[Opening GIVEN DATA section]
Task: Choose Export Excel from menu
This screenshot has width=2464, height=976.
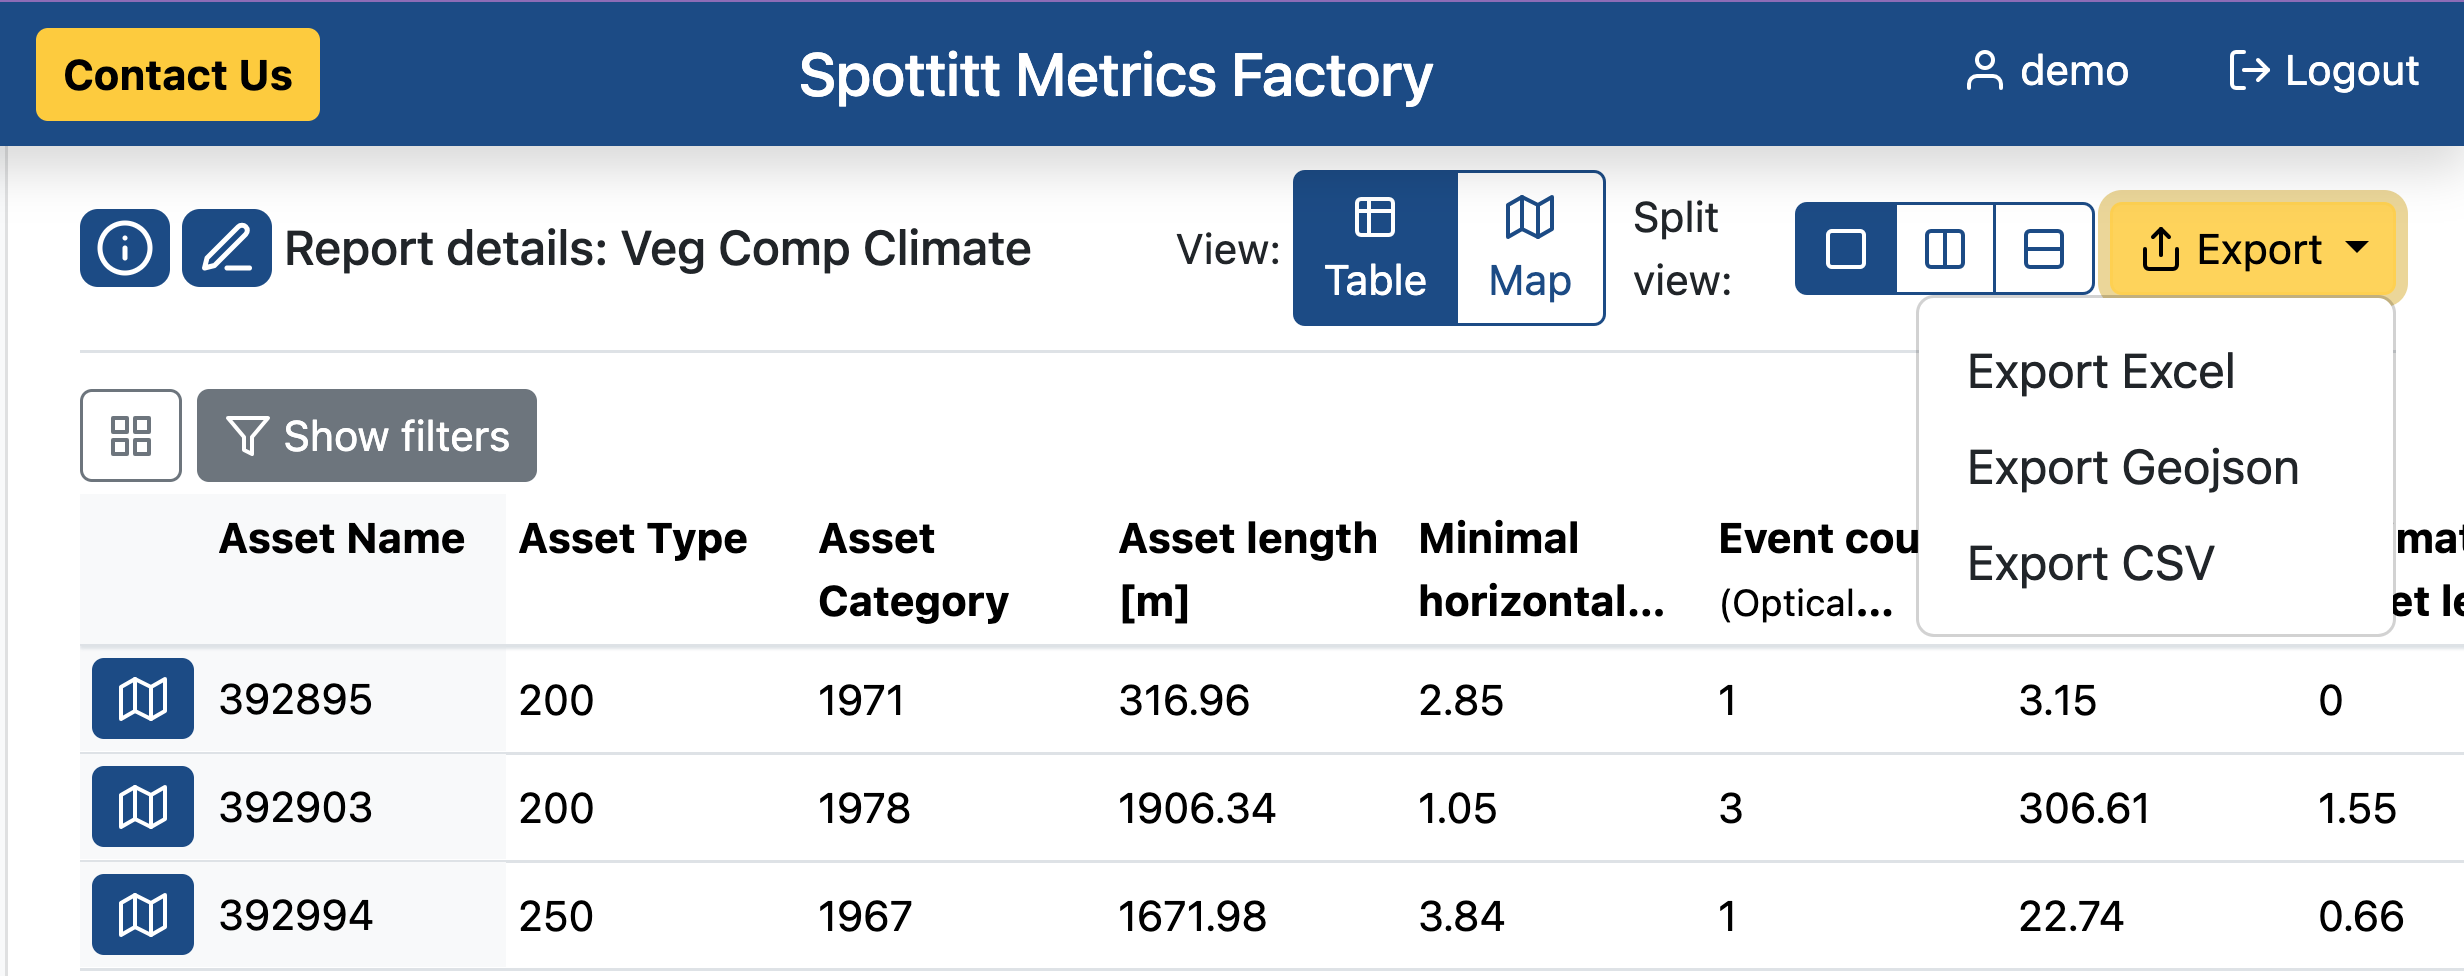Action: point(2100,372)
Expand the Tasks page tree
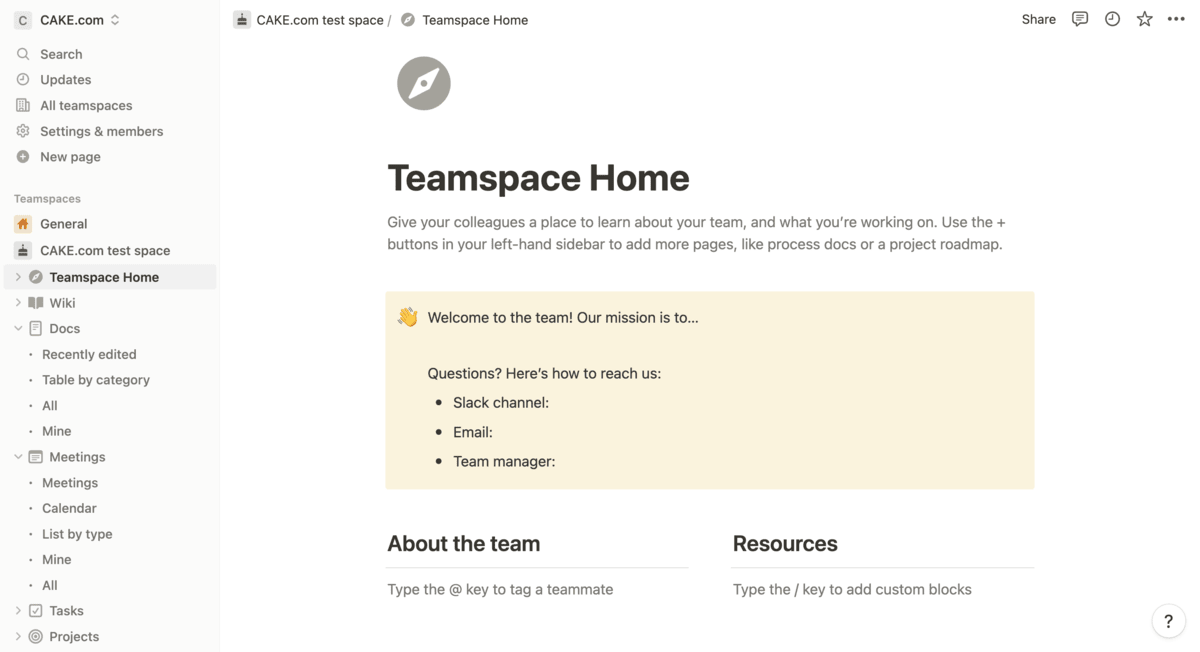The height and width of the screenshot is (652, 1200). click(18, 611)
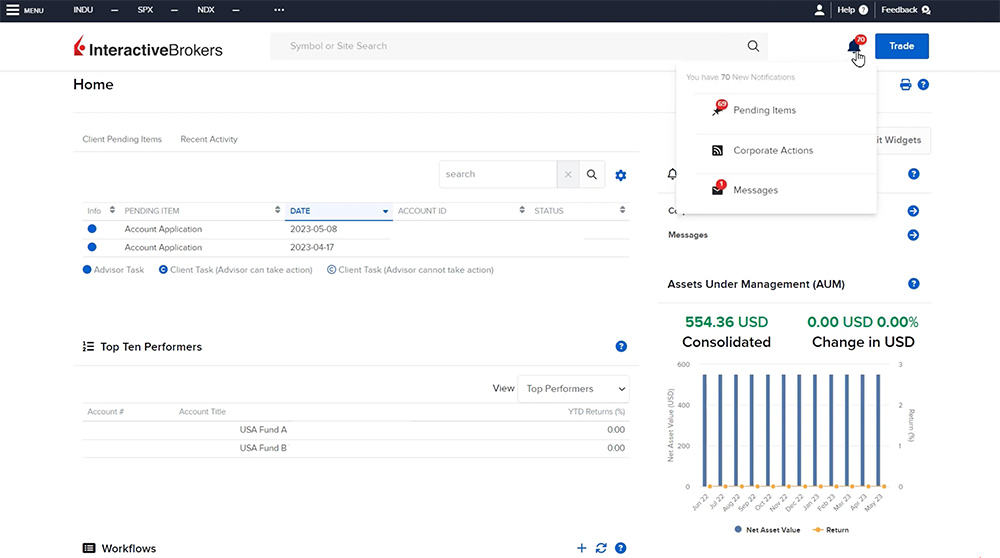Viewport: 1000px width, 558px height.
Task: Switch to the Recent Activity tab
Action: coord(209,140)
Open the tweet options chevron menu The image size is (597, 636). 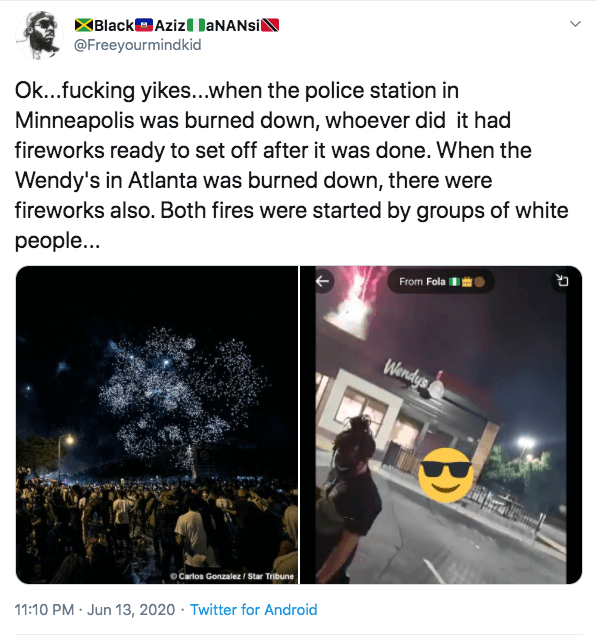[575, 24]
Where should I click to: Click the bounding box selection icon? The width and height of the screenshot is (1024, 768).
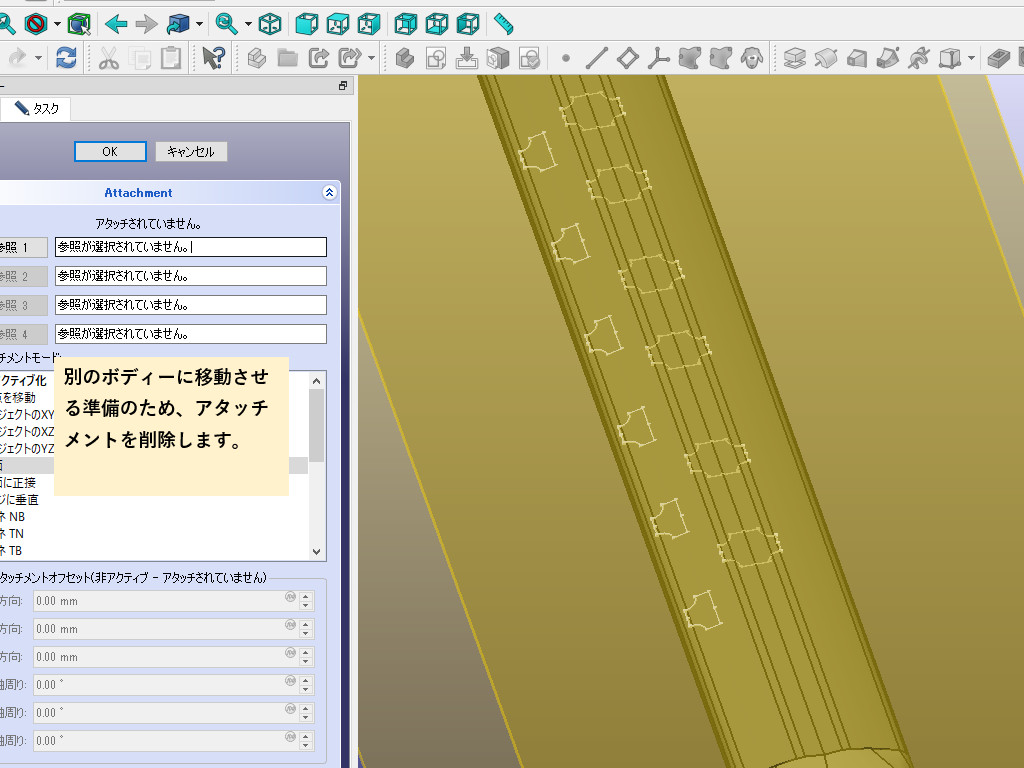coord(80,23)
[Closing GIVEN DATA section]
WORK REQUEST.
Locate "Where should I" in the listing above, then print exactly the lines from that line through the final one, omitting all pictures.

RESPONSE.
Where should I click to: Click the bounding box selection icon? The width and height of the screenshot is (1024, 768).
coord(80,23)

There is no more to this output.